Long Wavelength Coherency in Well Connected Electric Power Networks

TL;DR

This paper demonstrates that long wavelength inter-area oscillations in power networks are a generic phenomenon, insensitive to network connectivity strength, and can be understood through matrix perturbation and classical mathematical theories.

Contribution

It shows that inter-area oscillations occur broadly in power networks regardless of weak or strong connections, extending the understanding beyond traditional singular perturbation theory.

Findings

Inter-area oscillations are common in both weakly and strongly connected networks.

These modes have the lowest oscillation frequencies and are moderately sensitive to network connectivity.
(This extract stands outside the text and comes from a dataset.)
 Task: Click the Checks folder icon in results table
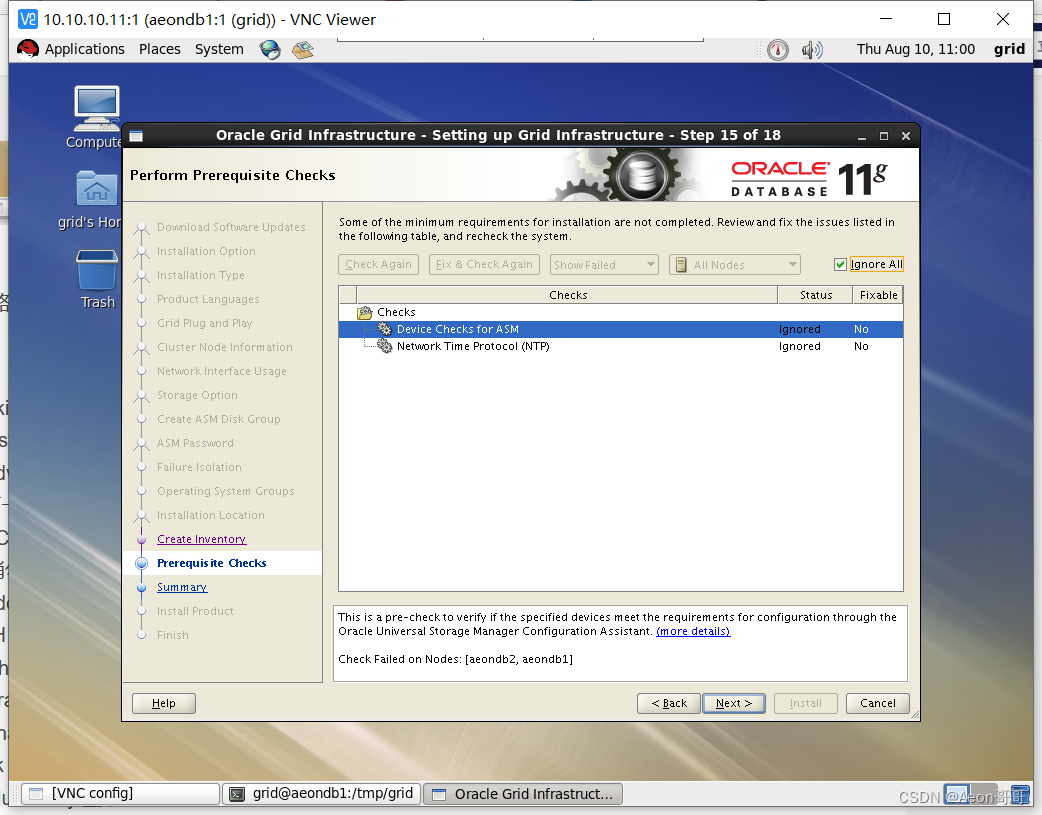pyautogui.click(x=365, y=312)
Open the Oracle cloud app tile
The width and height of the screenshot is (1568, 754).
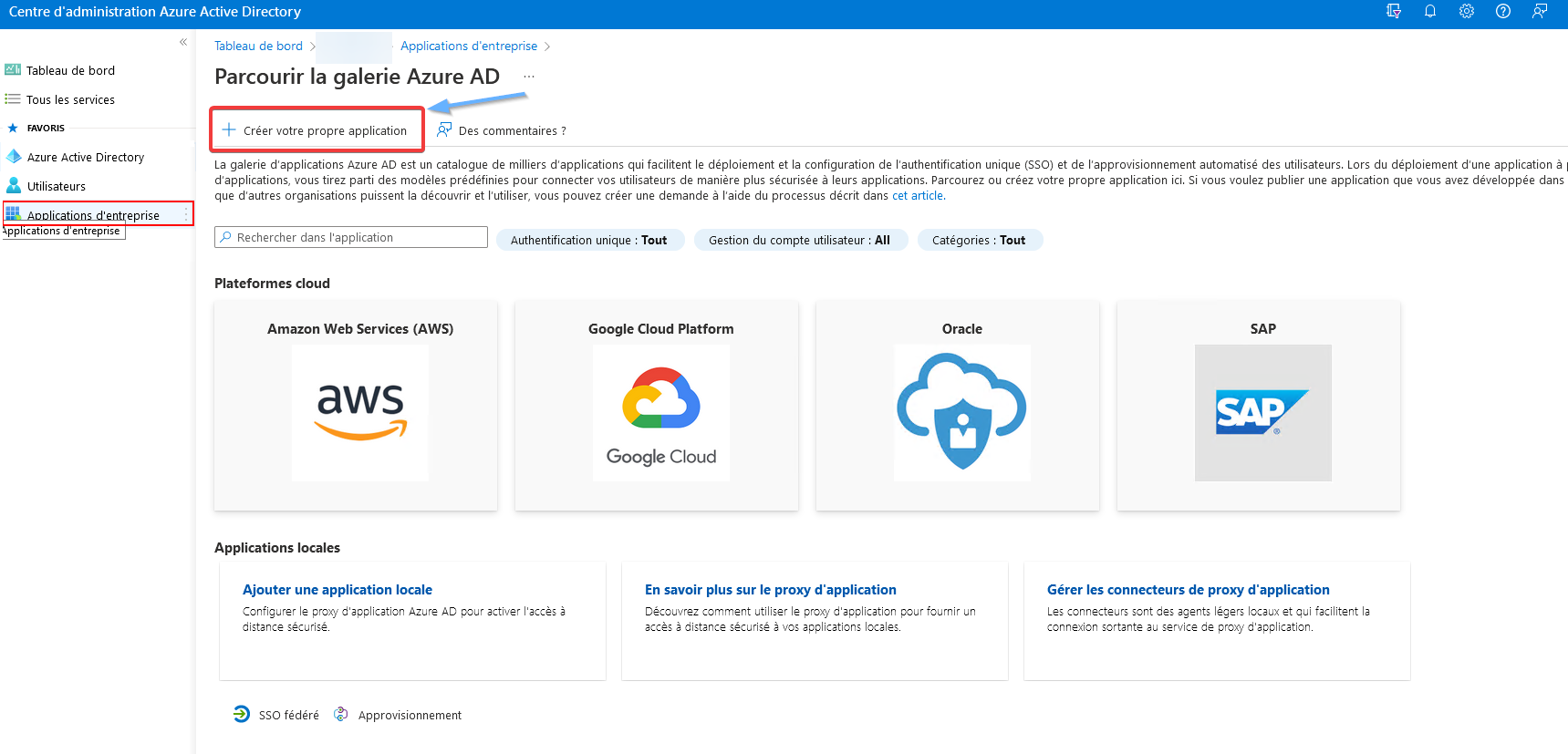click(958, 406)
The structure of these oscillations remains stable regardless of inter-area coupling strength.

Abstract

We investigate coherent oscillations in large scale transmission power grids, where large groups of generators respond in unison to a distant disturbance. Such long wavelength coherent phenomena are known as inter-area oscillations. Their existence in networks of weakly connected areas is well captured by singular perturbation theory. However, they are also observed in strongly connected networks without time-scale separation, where applying singular perturbation theory is not justified. We show that the occurrence of these oscillations is actually generic. Applying matrix perturbation theory, we show that, because these modes have the lowest oscillation frequencies of the system, they are only moderately sensitive to increased network connectivity between well chosen, initially weakly connected areas, and that their general structure remains the same, regardless of the strength of the inter-area coupling. This is qualitatively understood by bringing together the standard singular perturbation theory and Courant's nodal domain theorem.